Yeap, you read it correctly. Two full days fighting with auto-tools. One of the goals was to be able to use Boost libraries found on system instead of built-in - the built-in-boost support was originally neccesery, since at the time, Boost wasn't available widely yet (or I simply wasn't aware it was). Anyway, I know at least FC3, Debian and Gentoo have Boost libraries available, so ...
Getting autoconf/automake to do what I needed wasn't trivial at all, entire yesterday went to fighting with it on the topic, and I finally managed to resolve it early today morning ("morning" as relative term, e.g. when I woke up). After several more hours of tuning, configure now properly detects boost libraries installed on system, their version, and links against them. There are some limitations tho.

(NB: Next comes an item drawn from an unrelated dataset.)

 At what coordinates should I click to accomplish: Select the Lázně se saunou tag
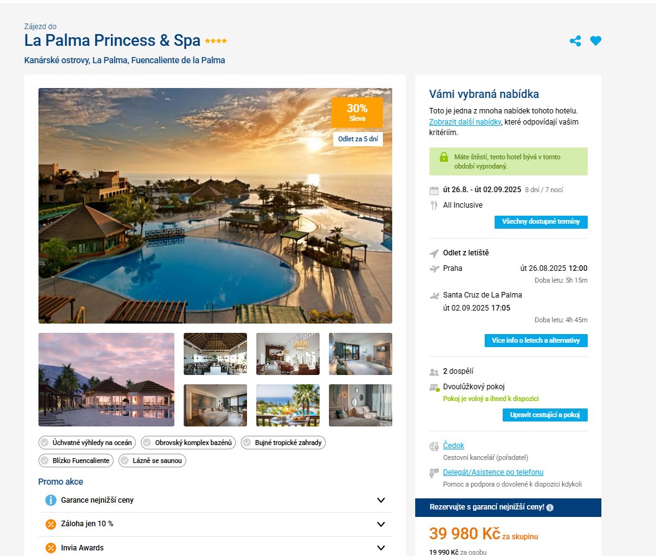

Namely, boost libraries usually come in 4 different configurations - single-thread and multi-thread debug/release variants. Now, the library names are mangled accordingly, e.g. libboost_thread-gcc-mt-d-1-32.so stands for multi-thread debug version 1.32. However, only distro I'v seen so far that get's it right and has properly manged names is Debian. FC3 doesn't use any mangling, and Gentoo is hopeless - they have Boost 1.31 in portage (insufficient for hydranode), and masked 1.32 lacks boost_thread library completely. And it doesn't use mangled names either.
The bottom line is, I can't request the version of boost of my choosing, which can introduce problems, namely, if some distro decides to ship single-thread lib... or when I want to build against debug versions ... but since there's nothing we can do about it, I'm simply linking with -lboost_filesystem, and hope for the best...
It is also now possible to use built-in zlib files if zlib is not found on system (helps for mingw for example).
Madcat.
PS: Thanks for the patch & link on last blog post ;) Useful stuff to know.